真理が水島のマンションに着いたのは夜11時過ぎだった。復旧したとはいえ、車は低速で走ることを強いられ、50キロの道のりに2時間かかったという。疲れ切った真理はシャワーを浴びると倒れるようにベッドに入った。水島も疲れを感じ、シャワーを浴びるとすぐに横になったが、中々、寝つけない。
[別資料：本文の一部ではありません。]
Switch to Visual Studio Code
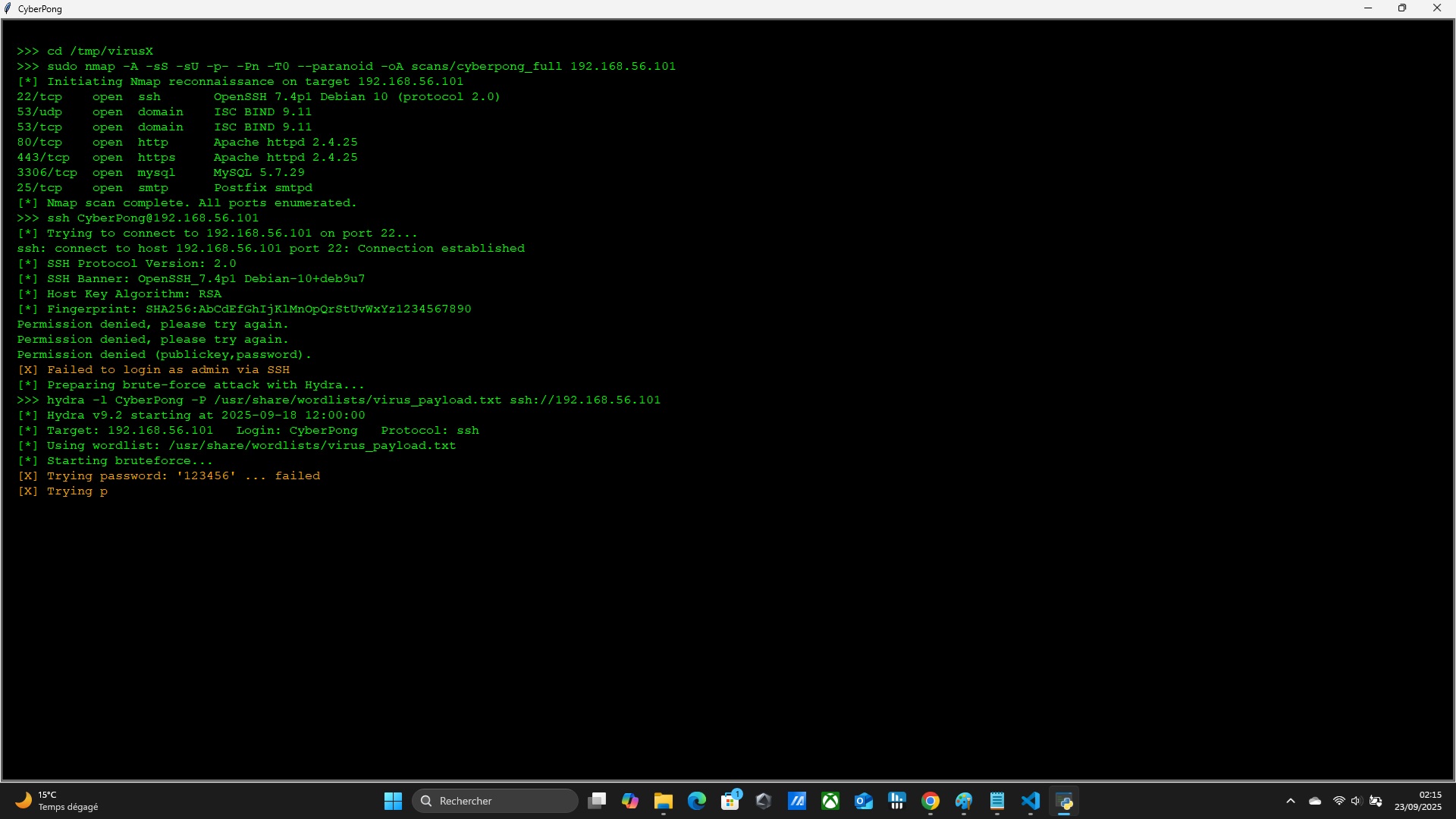The image size is (1456, 819). 1031,801
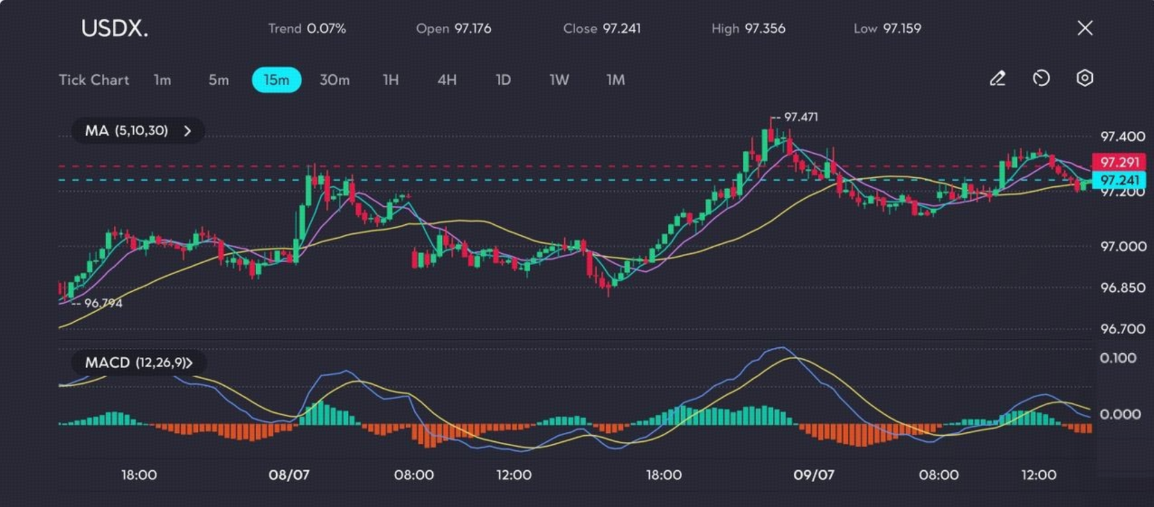Image resolution: width=1154 pixels, height=507 pixels.
Task: Switch to Tick Chart view
Action: 94,80
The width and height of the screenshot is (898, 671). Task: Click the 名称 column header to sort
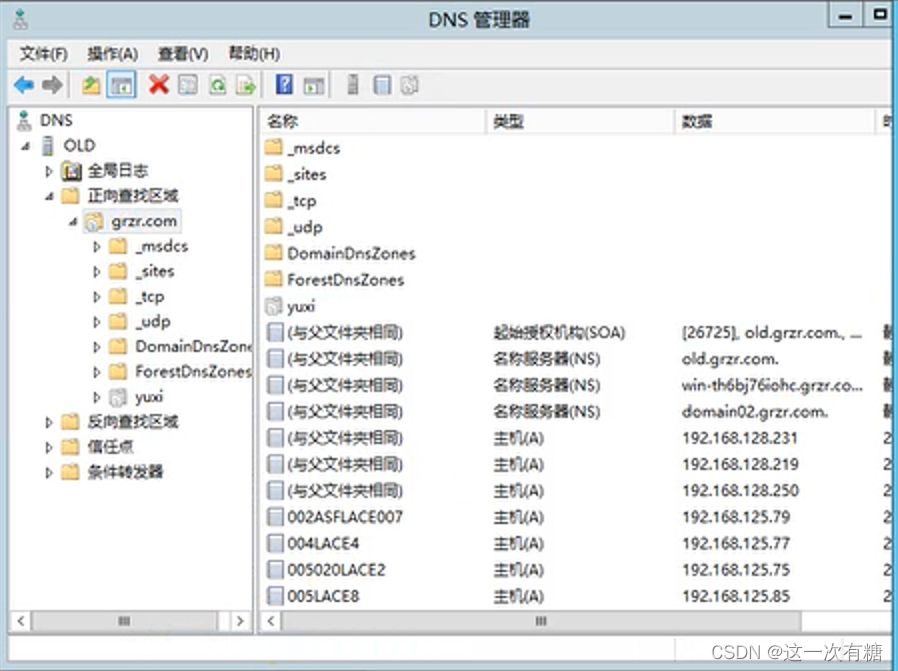(x=300, y=121)
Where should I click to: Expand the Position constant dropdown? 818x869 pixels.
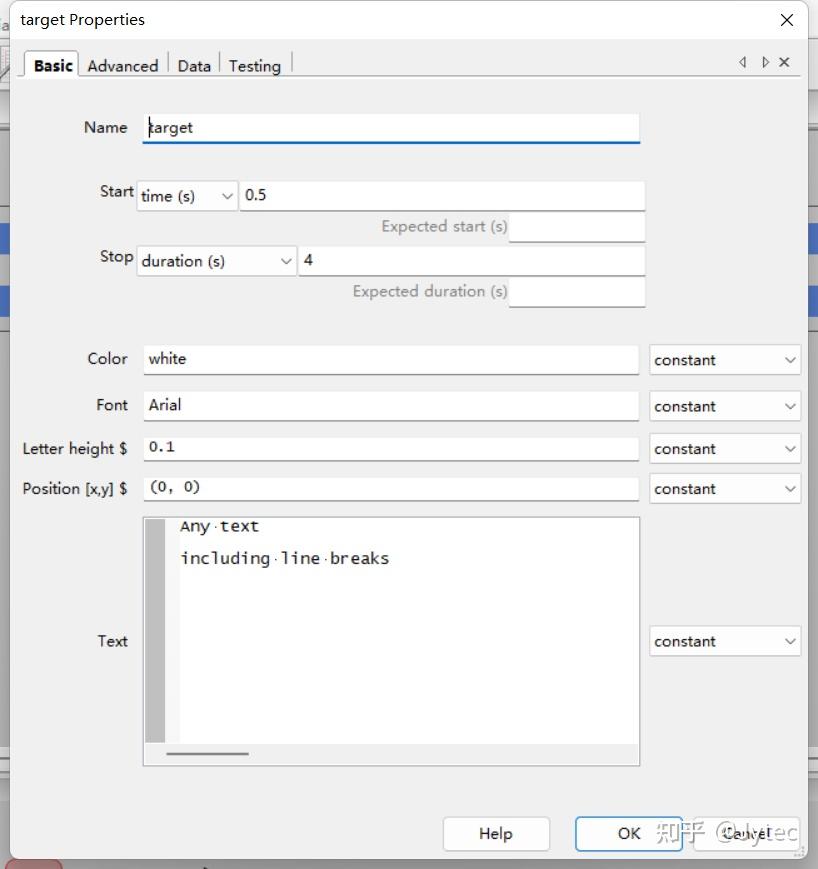[x=724, y=488]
「このソーラー・ストームの規模って、どのくらいなんだろう?」

「今回のソーラー・ストームは1859年のキャリントン・イベントの2倍の規模になると予測されています」

「キャリントン・イベントの2倍・・・。僕の生前、もし、キャリントン・イベント級のソーラー・ストームが来たら、世界の文明は19世紀に逆戻りしてしまうと言われていたが?」

「水島さんの生前と違い、ソーラー・ストームに対する対策は施されています」

「キャリントン・イベントって、凄まじいメガ・ストームだったんだよね?その2倍の規模なんて、起こり得るの?」

「幾つかの研究によると、8世紀に起きたソーラー・ストームは、キャリントン・イベントの十倍以上の規模だったと報告されています。もちろん、当時は電線も電話線もないので、被害はなかったとされますが」

「ふむ。・・・メルクーリは、どうなってるんだろう?」

「メルクーリ・ジャパンでは、重篤で特殊な医療設備が必要な患者以外は、自宅等へ避難するよう勧告が出ました。ヒューマノイドの医師や看護師にも、メルクーリ所有のもの以外は、オーナーの元に戻るよう指示されました。なので、私は、ここにいます」


そう言って、クレオは人差し指で水島の鼻をチョンと触れて微笑んだ。


「上杉先生は?」

「メルクーリに残っておられます」

「医師や看護師は、何名、残っているのかな?」

「人間の医師は、上杉先生含めて3名です。その他、ヒューマノイドの医師12体、薬剤師2体、栄養士1体、メルクーリ所有の看護師15体に、重篤な患者160名が所有する、145体のヒューマノイドが看護師として残っています」

「ええと、12に2に1に、15足して、145足すと、え〜と、全部で175体のヒューマノイドがいるのか。随分、たくさんいるねぇ?」

「ほとんどが患者さんのヒューマノイドですが」

「停電になったら、病院のエナジー・ストレージで何時間稼働できるんだろう?」

「72時間です」

「フム。それを超えると人間の医師3人のみ?」

「いえ、燃料電池系の非常用発電システムがありますので、備蓄してる燃料だけでも、さらに一週間は稼働可能と思います」

「病院食は、どうなってるんだろう?」

「緊急用の食料は1週間分の備蓄があります」

「一週間、僕らと同じだね。まあ、備えありだね」


  水島は、いつの間にか眠りに落ちた。ソーラー・ストームの第2段階は、夜半過ぎに地球にやってきた。そして、あらゆる人工衛星を破壊しまくった。